While technology like a Hyperfiler can address exabytes of data and scale linearly to petabytes, a human cannot grasp that data when presented as a pile of bytes. Related to computer technology, the cognitive mechanism to keep the data volume under control has been understood only recently in the 50s, namely in the groundbreaking paper by G.A. Miller – “The magical number seven, plus or minus two: Some limits on our capacity for processing information.”

Of course, the principle has been known for thousands of years and is described in antique cosmologies, but Miller’s paper came out when computers were being introduced to non-specialists and it was necessary to teach computers to smile—timing is everything. Today, software engineers may no longer be aware of Miller’s paper, but the basic principles of human-computer interface design as well as those for data visualization, have their origins in this paper.

Miller is interested in our working memory; how many chunks of information we humans can process directly at any given time. You can think of it as the number of CPU registers in our brain, when viewed as a computer. It turns out that our immediate memory can hold only 7 ± 2 chunks of information. This means that we have to break down information into categories each holding 7 ± 2 chunks.
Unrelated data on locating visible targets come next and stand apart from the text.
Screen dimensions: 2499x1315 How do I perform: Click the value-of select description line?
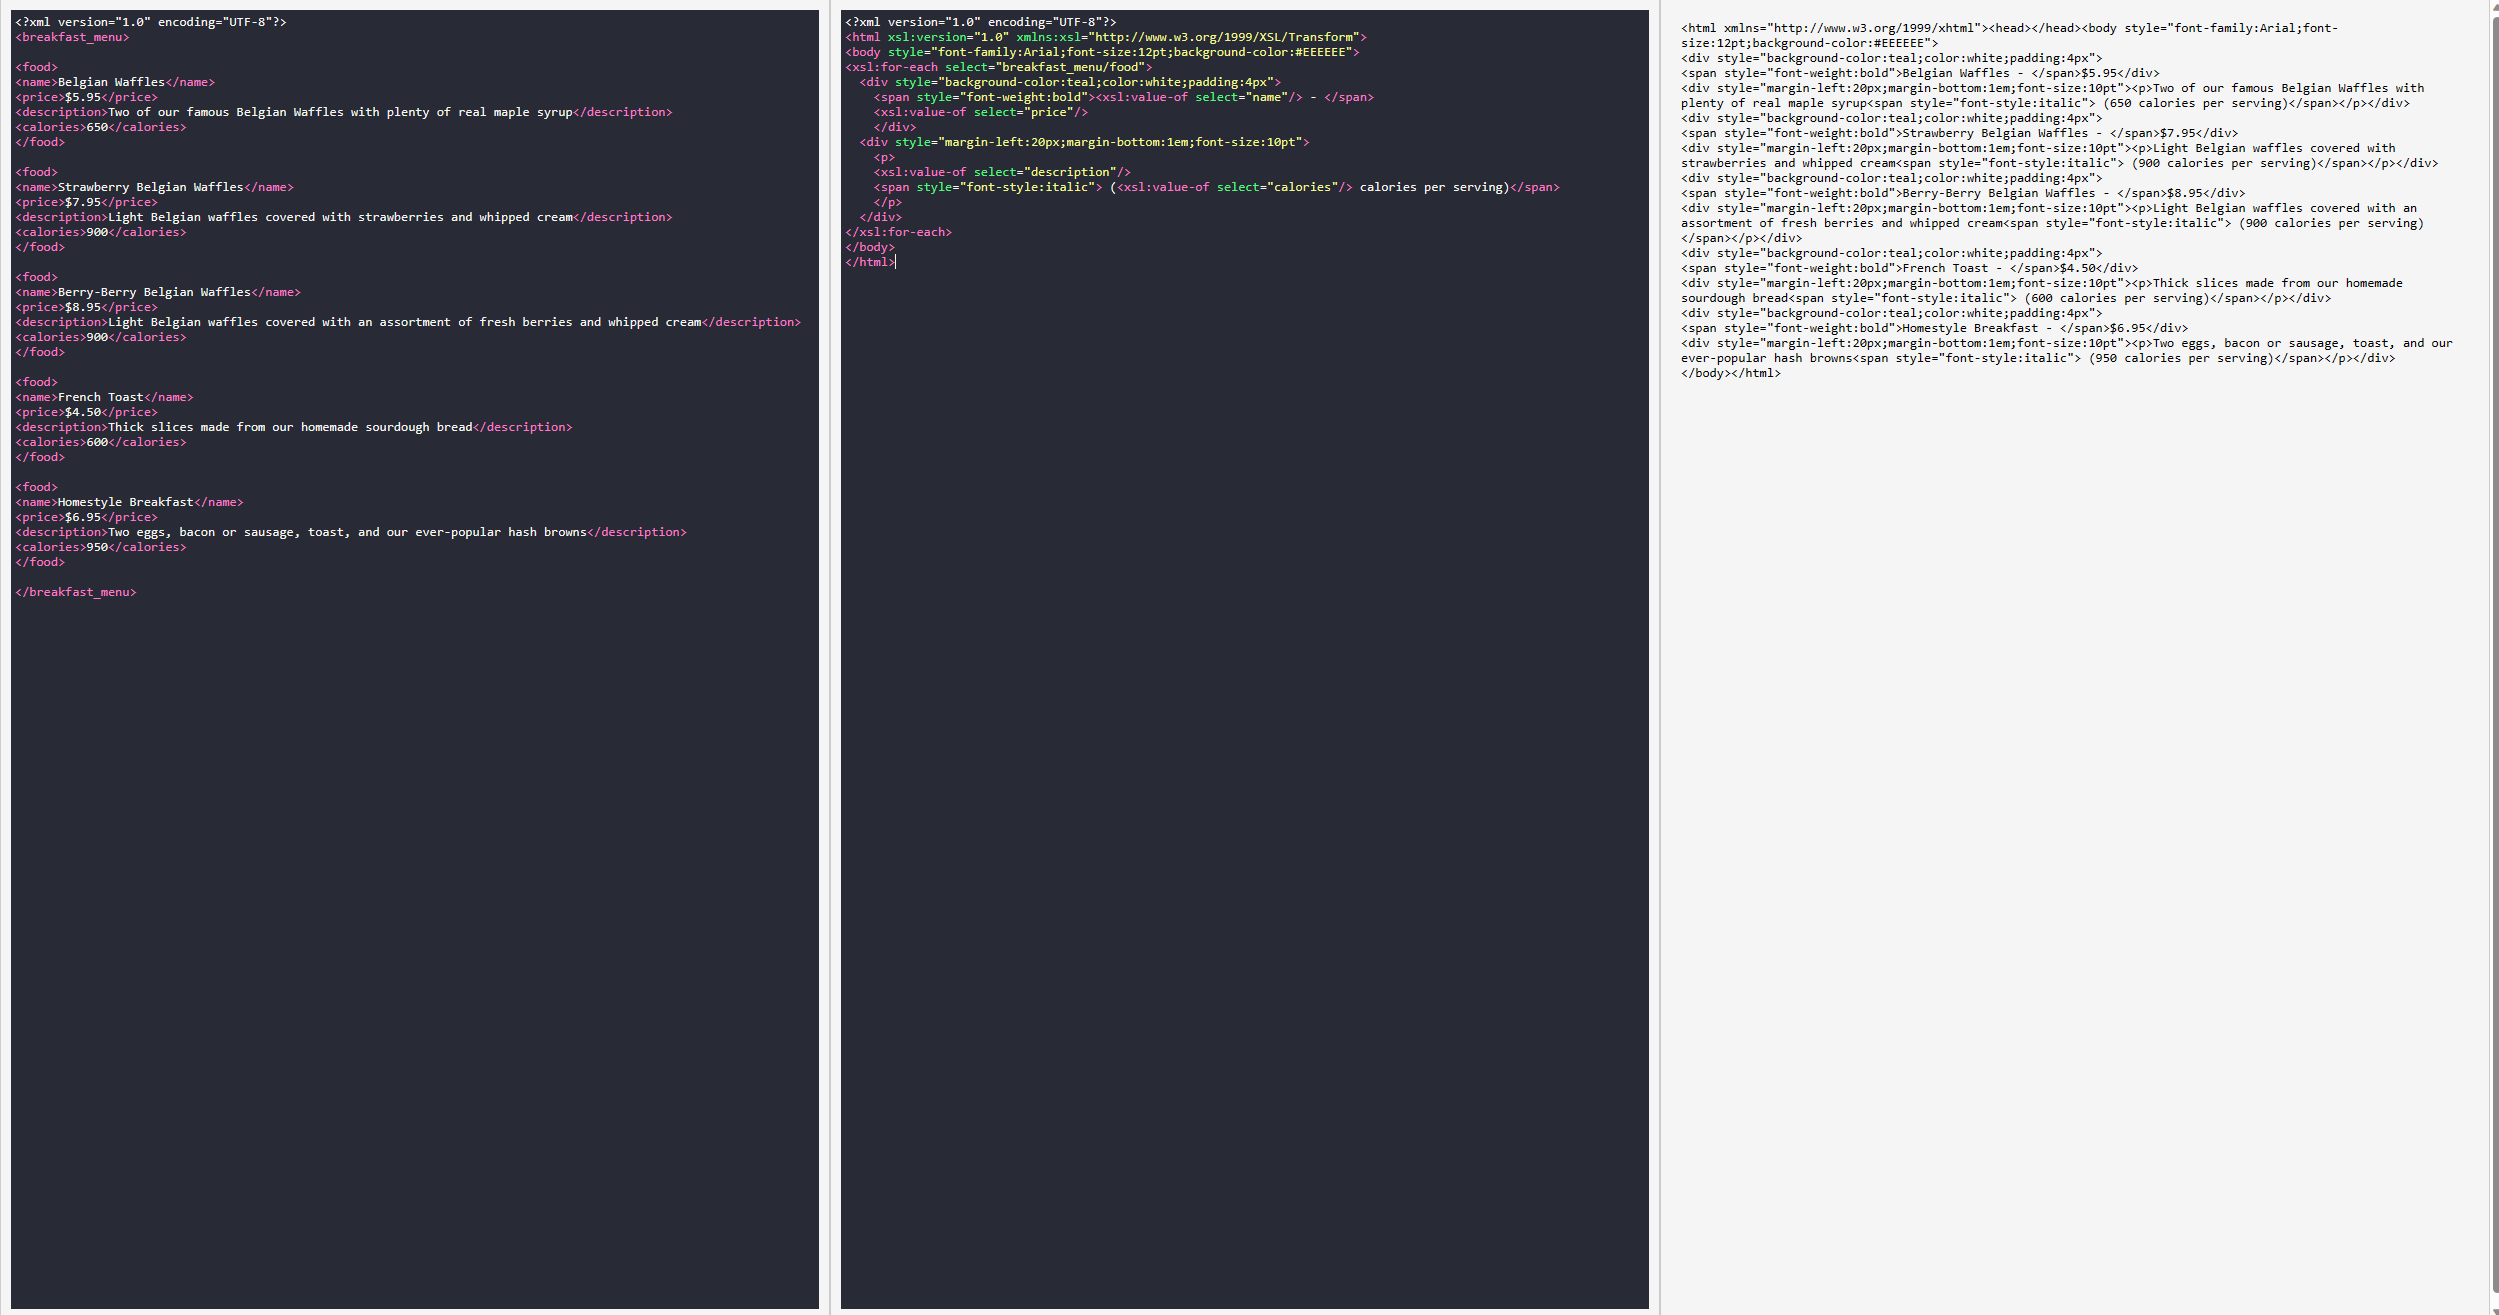[x=1002, y=172]
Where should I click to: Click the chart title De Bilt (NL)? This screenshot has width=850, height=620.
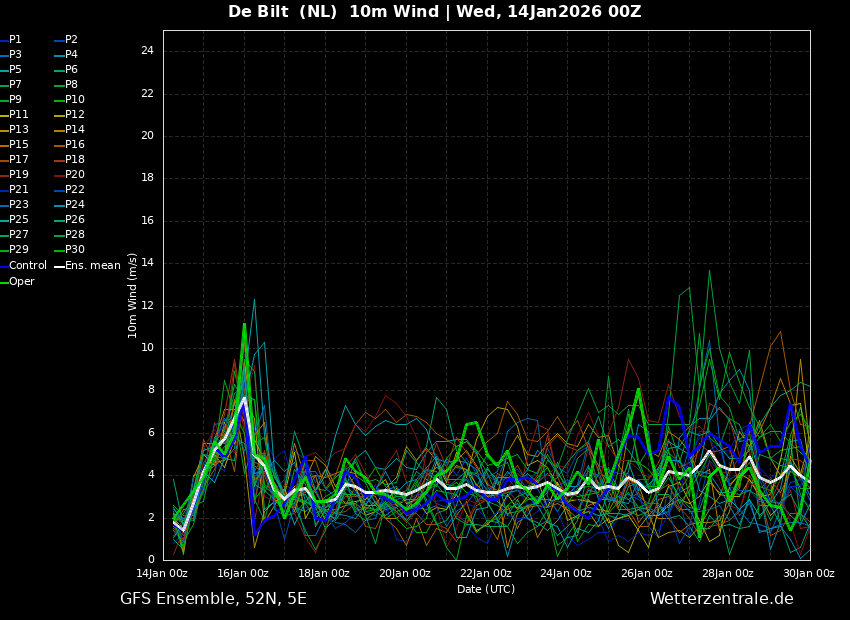pyautogui.click(x=282, y=12)
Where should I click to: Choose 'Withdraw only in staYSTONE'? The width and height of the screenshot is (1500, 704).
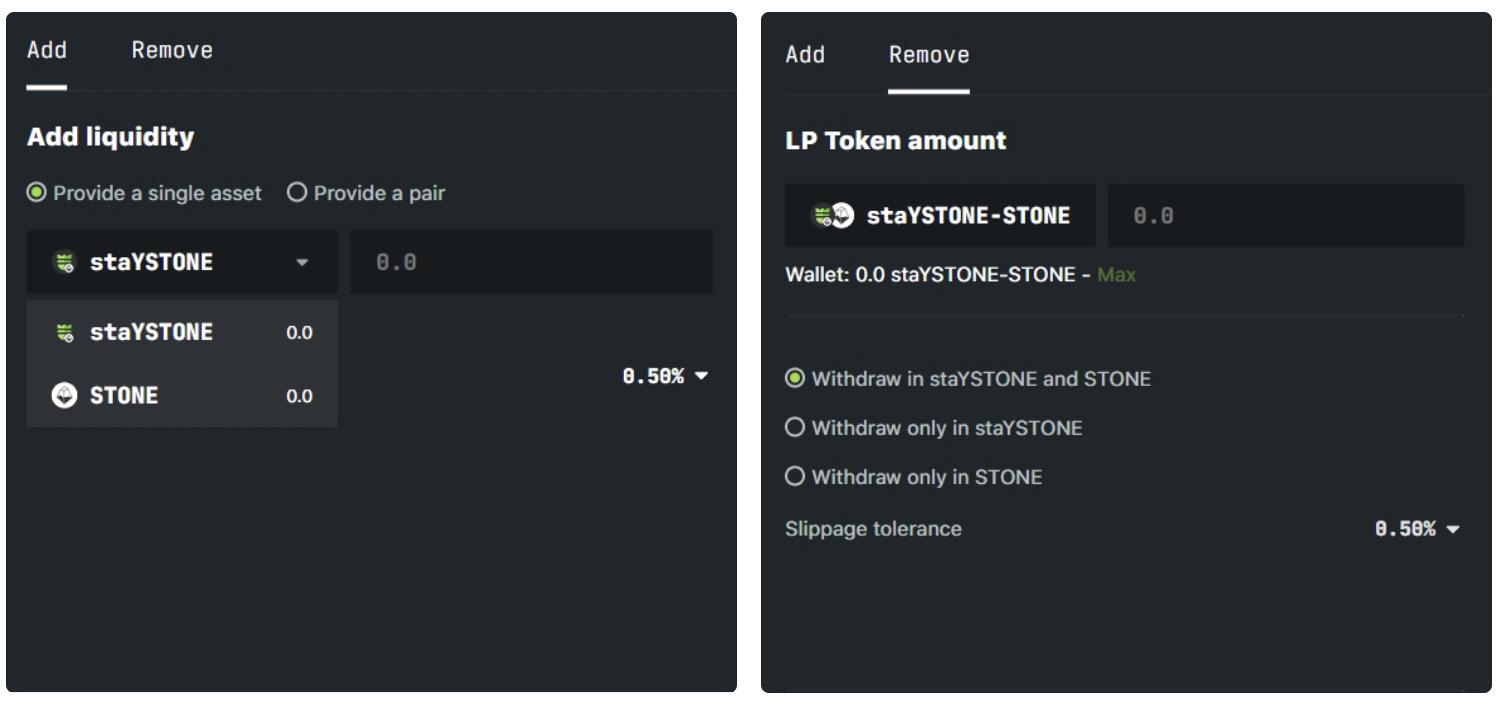tap(796, 428)
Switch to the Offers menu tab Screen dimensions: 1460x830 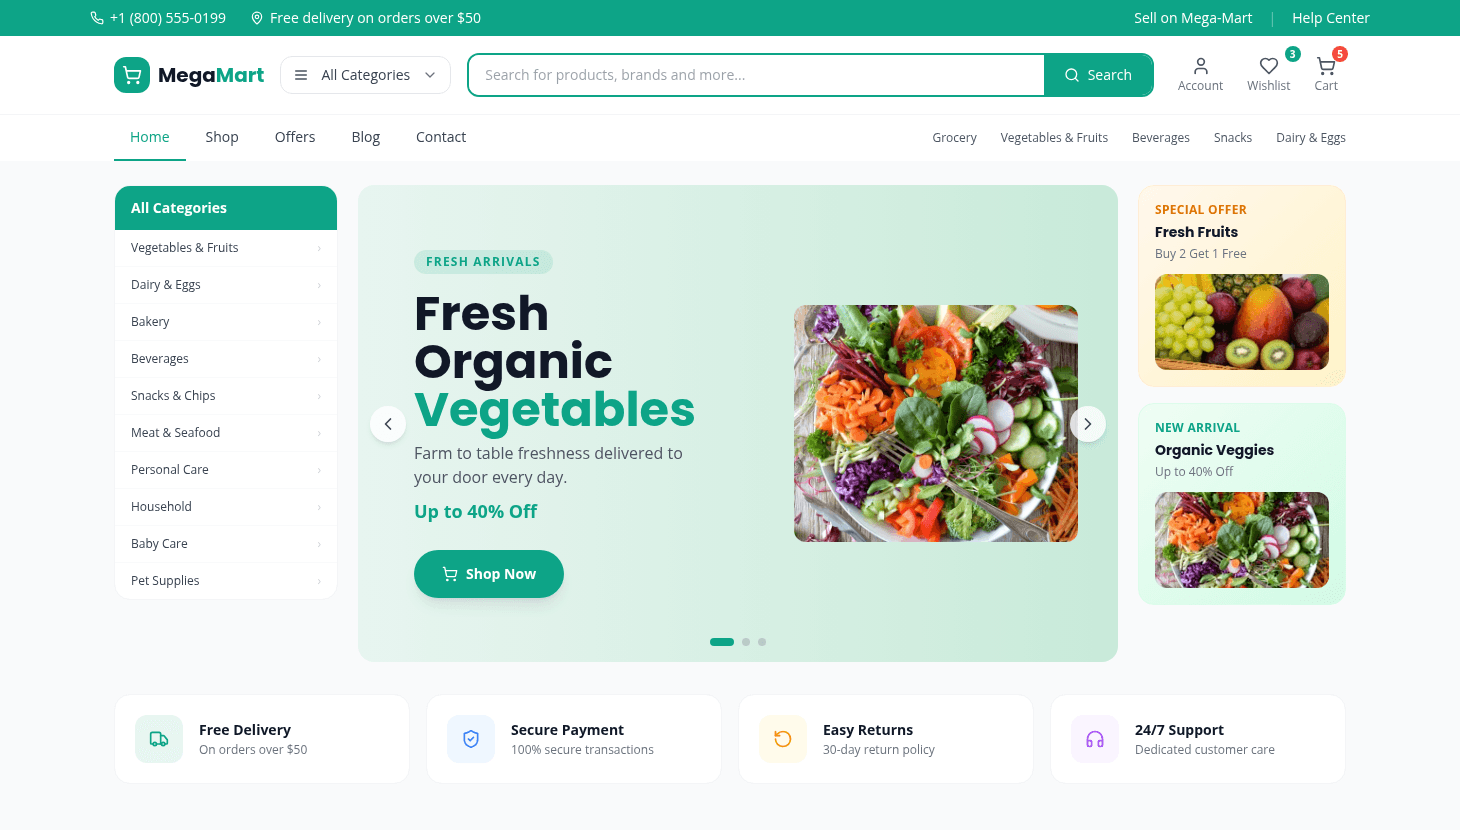pyautogui.click(x=295, y=137)
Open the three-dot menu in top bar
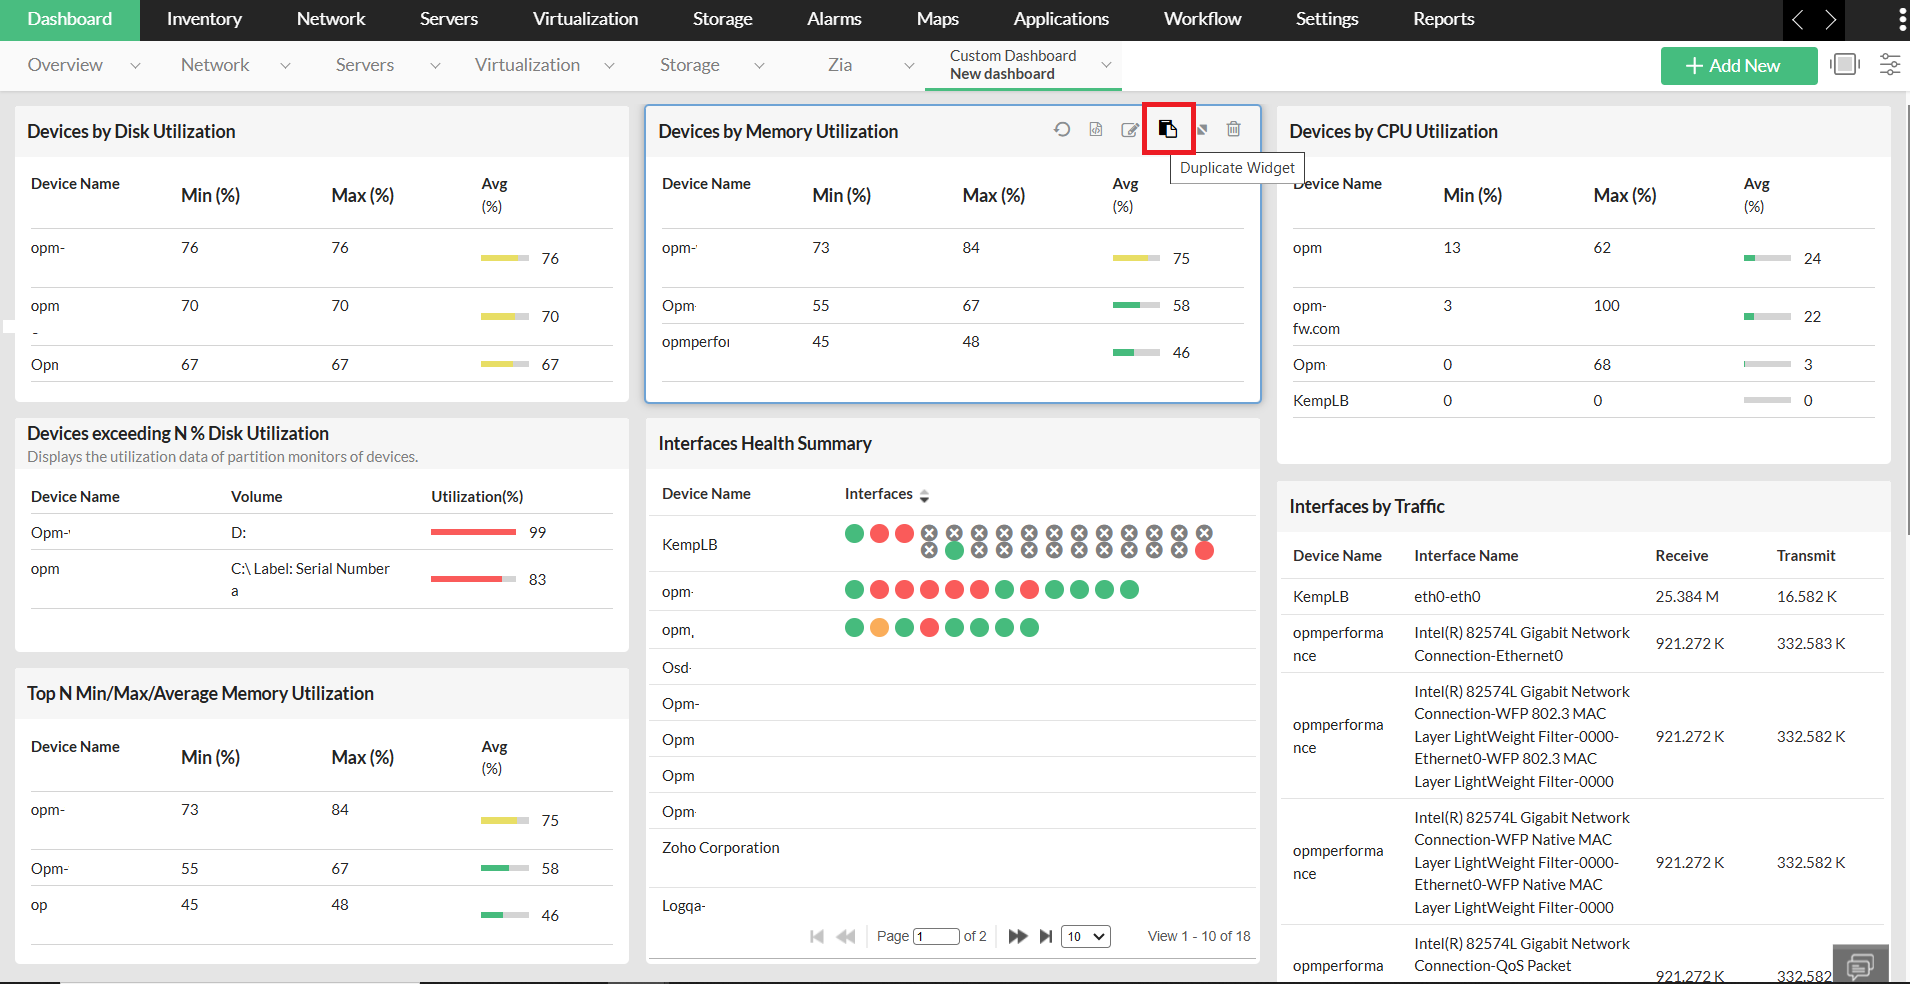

This is the powerful method we humans use to process huge amounts of information with relatively small brains.

When we compound information, at each aggregation step we have to recode the data so that the number of chunks does not grow beyond 7 ± 2. In cognitive science, this process is called categorization: as soon we have more than 7 ± 2 items of anything, we give them a new name and treat them as a new unit.

The number 7 ± 2 is not strict. When we have an enumeration and there is a rule to derive the chunks, we can have more than 9. For example, we have 7 days and call them a week, but we have no problem with a month of 30 days because we just number them 1, 2, 3, … 30. Sometimes there are natural constraints that force us to consider categories with more chunks, in which case we have to bite the bullet and increase the cognitive load, but in computer science we try to avoid that. Examples of larger categories are the months in a year and the number of basic color terms: in both cases there are 12 chunks.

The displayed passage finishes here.